*** Показанный отрывок
Утром, во время поверки, моя соседка по постели попросила прислать врача. (Сама я никогда ни о чём не просила.)
Врач появился на следующий день. Это была молодая женщина с румяным лицом и ангельски нежным голоском. Следом шла медсестра, сотворённая из рецидивистки, с изъеденными трахомой веками. Она несла большую бутыль с какой-то противной на вид жидкостью.
Не дав никому рта раскрыть, врач с ходу заявила, что все мы должны выпить по столовой ложке противодизентерийной сыворотки, чтобы предотвратить эпидемию, представляющую угрозу для города.
Пока медсестра обносила женщин сывороткой, соседка попросила врача посмотреть моё ухо и принести какого-нибудь лекарства.
Ответ был отвратительный даже для того времени:
— Здесь не санаторий. Враги народа не особенно должны рассчитывать на лечение!
Я не могла ни есть ни говорить. Малейшее движение челюстями причиняло боль, но слова этой, с позволения сказать «докторши», взорвали меня. И вместе со мной — нарыв в ухе.
******
*** Исходные данные
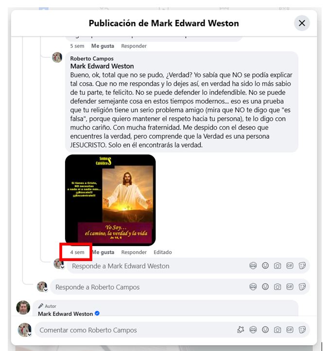This screenshot has height=351, width=326.
Task: Click GIF icon in Roberto Campos reply box
Action: 290,287
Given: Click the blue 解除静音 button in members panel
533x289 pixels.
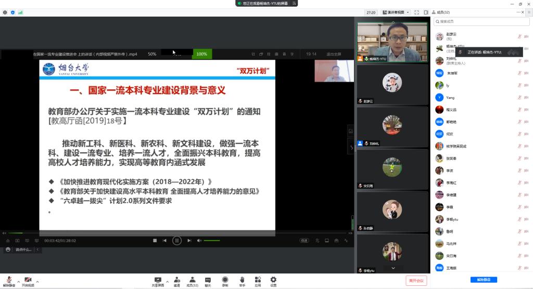Looking at the screenshot, I should pyautogui.click(x=481, y=280).
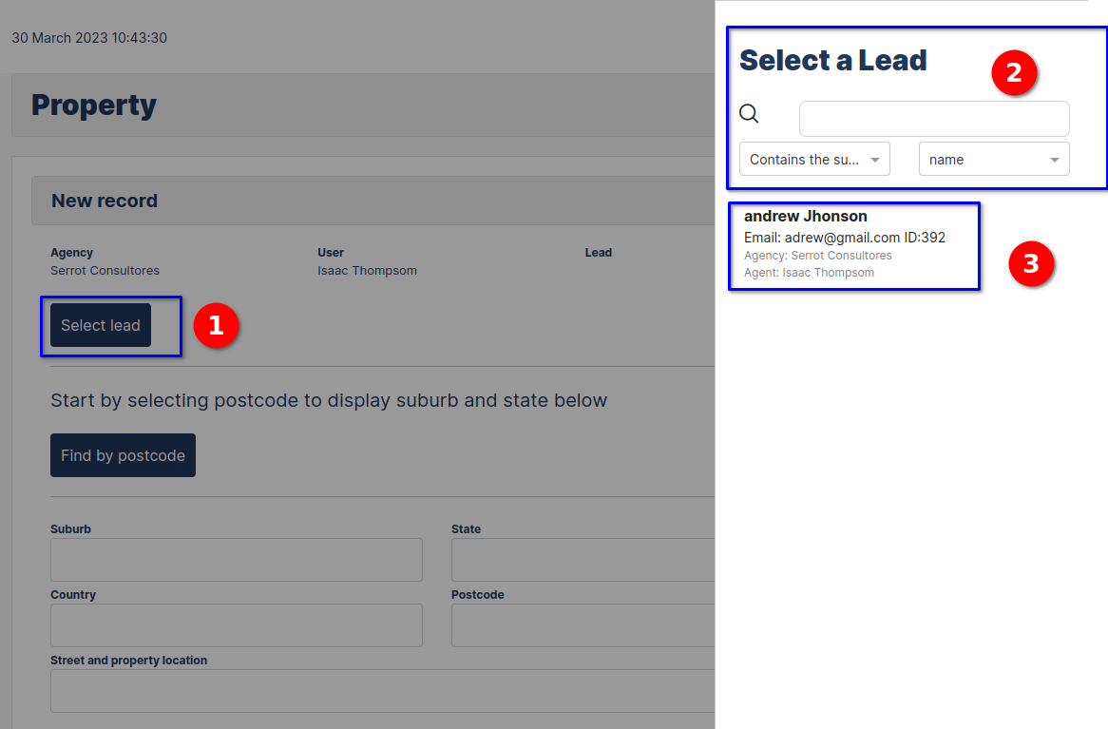Click the timestamp 30 March 2023 10:43:30
The width and height of the screenshot is (1108, 729).
pos(89,38)
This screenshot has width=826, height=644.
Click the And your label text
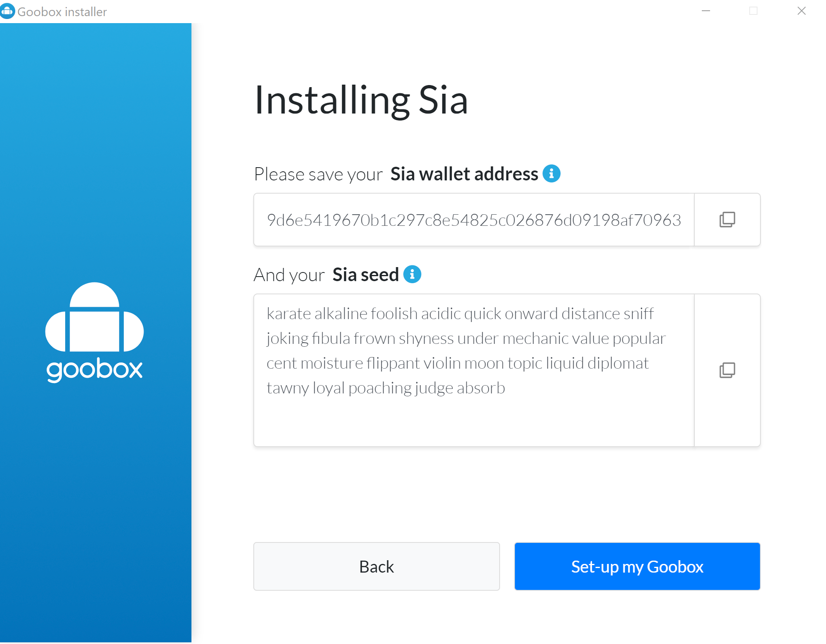click(x=289, y=275)
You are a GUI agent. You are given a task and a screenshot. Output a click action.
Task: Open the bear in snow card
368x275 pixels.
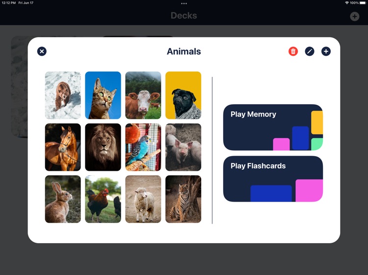[x=63, y=95]
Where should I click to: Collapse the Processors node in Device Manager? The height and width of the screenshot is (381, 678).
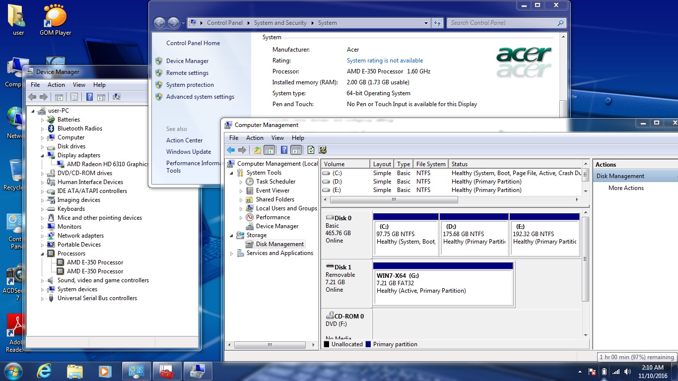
******
Задание
Выведите без изменений фрагмент отрывка о визите врача, начиная со слов «Утром, во время» и заканчивая словами «рассчитывать на лечение!».

Результат выполнения
Утром, во время поверки, моя соседка по постели попросила прислать врача. (Сама я никогда ни о чём не просила.)
Врач появился на следующий день. Это была молодая женщина с румяным лицом и ангельски нежным голоском. Следом шла медсестра, сотворённая из рецидивистки, с изъеденными трахомой веками. Она несла большую бутыль с какой-то противной на вид жидкостью.
Не дав никому рта раскрыть, врач с ходу заявила, что все мы должны выпить по столовой ложке противодизентерийной сыворотки, чтобы предотвратить эпидемию, представляющую угрозу для города.
Пока медсестра обносила женщин сывороткой, соседка попросила врача посмотреть моё ухо и принести какого-нибудь лекарства.
Ответ был отвратительный даже для того времени:
— Здесь не санаторий. Враги народа не особенно должны рассчитывать на лечение!